Lots more requirements for folks to verify their income and verify their SEP eligibility. Inevitably, this will hurt enrollment: there will be fewer folks receiving APTCs and fewer folks enrolling outside of open enrollment. The impact on the risk pool is unclear – it will be harder to commit fraud (or enroll under circumstances that don’t rise to the level of fraud, but probably aren’t within the spirit of the Marketplace framework), but the barriers to enrollment also could mean that individuals who are healthy don’t find the administrative hassle worth it.
The de minimis range for the actuarial value of plans will be expanded, allowing lower AV (i.e. higher cost sharing) plans to be offered within each metal level.
The premium adjustment percentage will be revised, which means the highest allowable individual out of pocket maximums in 2026 will be $10,600 (instead of the $10,150 set in the NBPP finalized in the last days of the Biden administration).
For individuals who have not acknowledged their continued eligibility for APTCs in the last twelve months, they will have $5 deducted from their APTC if they have a $0 net premium plan. This means passive renewals of $0 premium plans will generally go away.

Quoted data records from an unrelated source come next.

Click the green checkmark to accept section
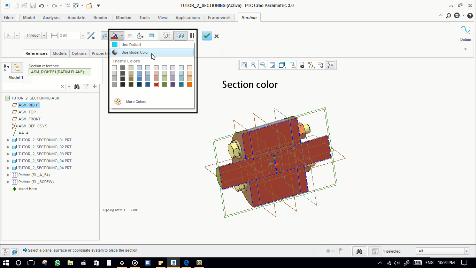The width and height of the screenshot is (476, 268). [x=207, y=36]
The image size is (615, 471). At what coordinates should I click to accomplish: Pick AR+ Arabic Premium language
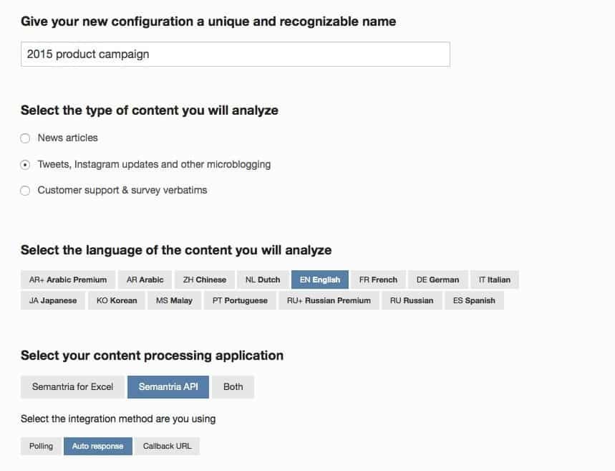(68, 280)
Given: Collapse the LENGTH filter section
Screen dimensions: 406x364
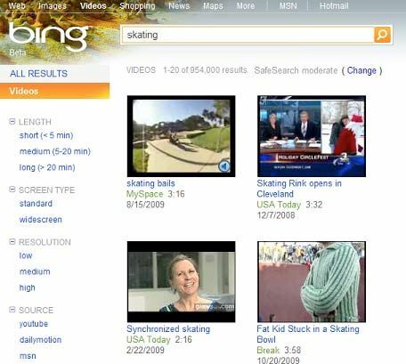Looking at the screenshot, I should (12, 121).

Plans will once again be allowed to condition effectuation of a new policy on payment of past due premium from within the last twelve months. This will limit some gaming, but also means that if people lose their APTC, they could potentially have a massive bill to pay to get re-enrolled if they later regain APTC.
I already analyzed several of these possibilities in my prior post from a few weeks ago, so I won’t rehash that analysis. However, two areas I think are worth highlighting as plans think about their 2026 strategy.

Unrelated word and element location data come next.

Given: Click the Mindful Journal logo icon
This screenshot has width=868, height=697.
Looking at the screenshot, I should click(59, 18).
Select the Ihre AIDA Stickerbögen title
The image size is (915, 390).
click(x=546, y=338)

First, it’s clear that they want to limit auto-renewal of $0 net premium plans. The large passive renewal rate seen this past OE suggests that unless plans change their tactics, they’ll see a lot of year over year attrition from folks who are currently enrolled in $0 net premium plans. Plans will need to actively engage their members who have $0 premium plans to ensure they stay enrolled, and they should start thinking now about how they can get good contact information for members and how they might incentivize members and brokers to actively renew. They should especially look at their population who are $0 premium and non-utilizers - if they’ve been non-utilizers for several years, there’s a decent chance they’ll attrition out, and they should set their membership projections accordingly.

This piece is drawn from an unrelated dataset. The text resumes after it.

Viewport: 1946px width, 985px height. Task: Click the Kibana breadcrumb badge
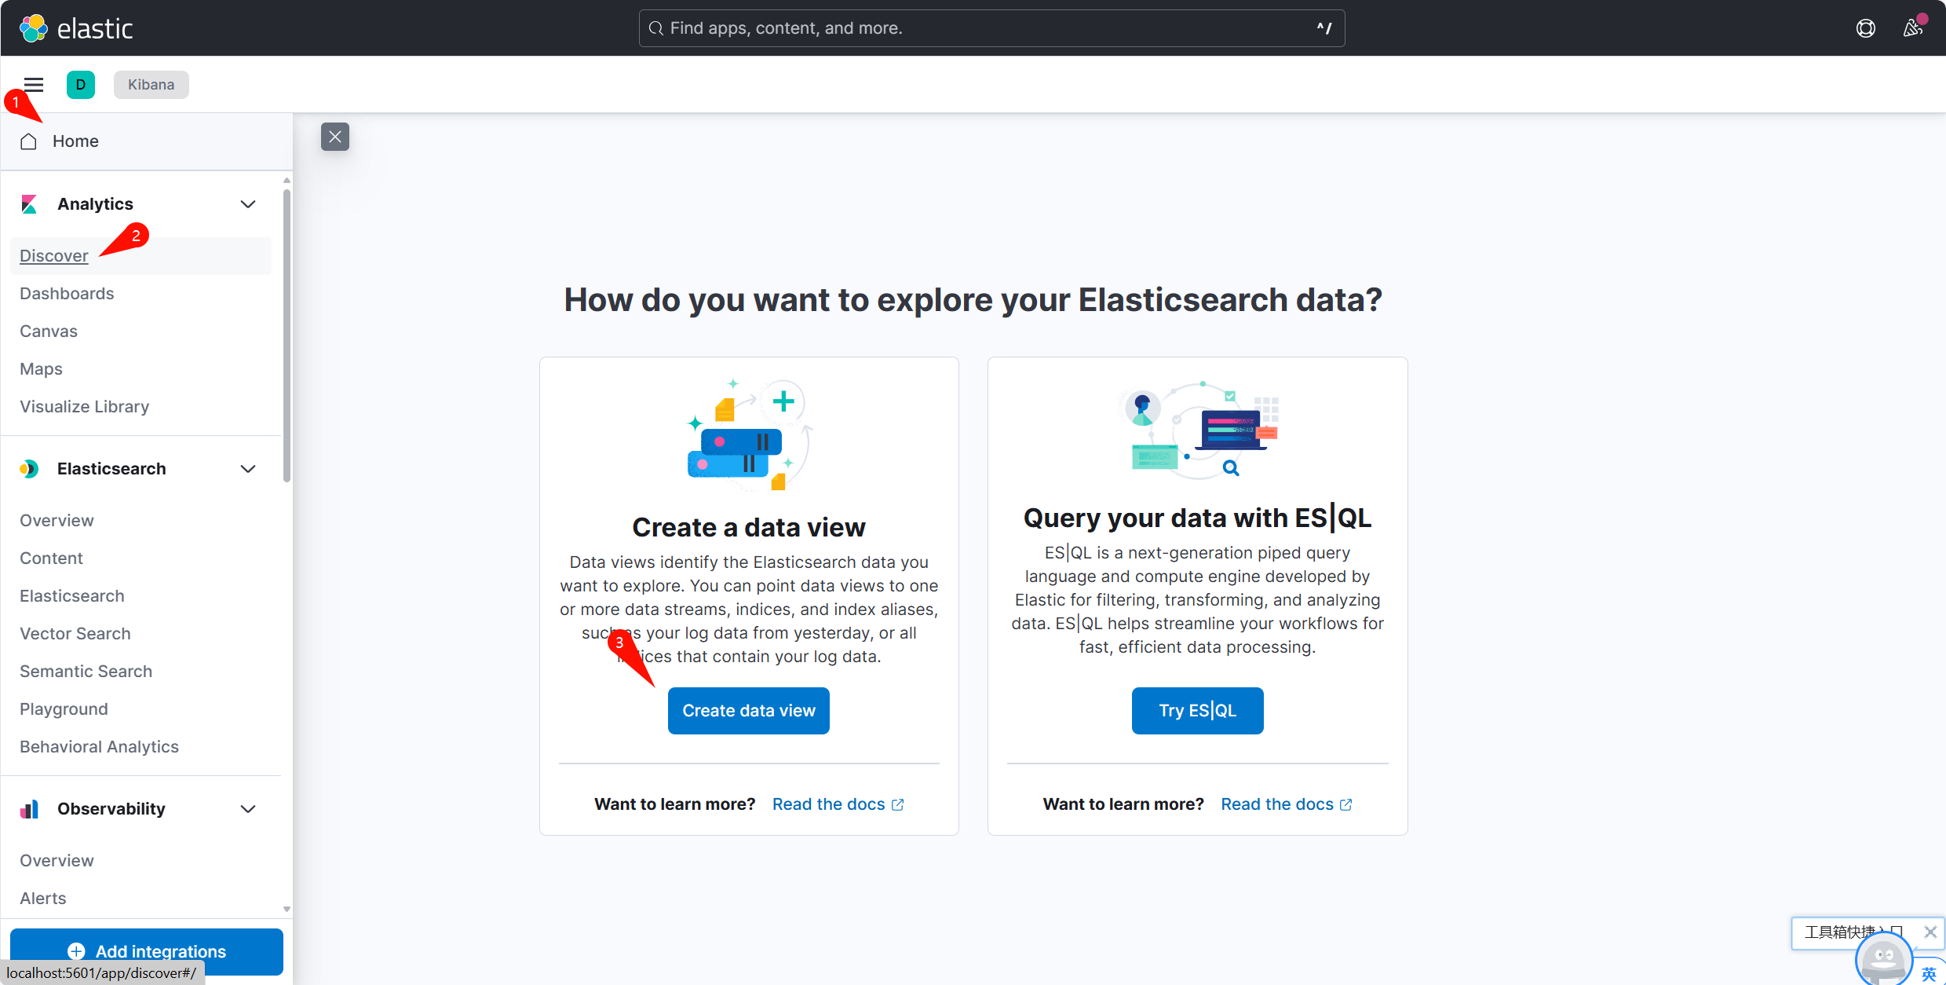151,84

Second, the expanded de minimis range means there will be cheaper but less generous plans available at all metal levels. This likely means APTC becomes a bit less generous, too, since the lowest and second lowest cost silver plans are likely to be plans that are at the bottom out the AV range. Additionally, with an expanded AV range, it seems likely to me that the limitation on standardized plans is not long for this world.